En 2021, à l’occasion du bicentenaire de la mort de Napoléon, un groupe international d’anatomo-pathologistes spécialisés en pathologie digestive a repassé au peigne fin les premiers rapports d’autopsie. Ses conclusions ? Ils s'avèrent compatibles avec l’hypothèse d’une «néoplasie (tumeur, ndlr) maligne avancée de l’estomac associée à une hémorragie gastrique comme cause immédiate de la mort». Ce qui tend à valider la thèse officielle de l'ulcère de l'estomac devenu cancéreux.
«Napoléon était très affaibli et anémié, décrit en 2021 dans Geo Thierry Lentz, historien spécialiste du Premier Empire, directeur de la Fondation Napoléon et co-auteur de «La mort de Napoléon : mythes, légendes et mystères» (éd. Perrin). Son père est mort dans des circonstances similaires, probablement d'une tumeur dans la région de l'estomac. Persuadé qu'il allait mourir de la même chose, l'empereur a demandé que son corps soit autopsié afin que son fils, L'Aiglon, puisse être mis au courant », en Europe.

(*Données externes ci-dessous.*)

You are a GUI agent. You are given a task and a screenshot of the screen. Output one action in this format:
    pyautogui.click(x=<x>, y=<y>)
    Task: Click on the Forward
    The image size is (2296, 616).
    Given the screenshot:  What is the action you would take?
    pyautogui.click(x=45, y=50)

«On a du mal à se résoudre à ce que Napoléon soit mort dans son lit», sans intervention extérieure. «On préférerait» que le grand homme «ait été empoisonné, voire que son corps ait été substitué», dit Pierre Branda, auteur de «Napoléon à Sainte-Hélène» (Perrin), selon les propos rapportés par l'AFP. L'historien rappelle ainsi la théorie complotiste qui continue à circuler, selon laquelle la personne reposant depuis 1840 dans le tombeau des Invalides, ne serait pas Napoléon.
L'idée d'un empoisonnement est «absurde», avait déclaré l'historien Jean Tulard, grand spécialiste de Napoléon Bonaparte cité par l'AFP en 2021. «Sauf à dire que cet empoisonnement avait commencé... dès 1805, puisque déjà à cette époque, ses cheveux contenaient de l'arsenic», tout comme les cheveux de plusieurs membres de sa famille, avait-il ajouté.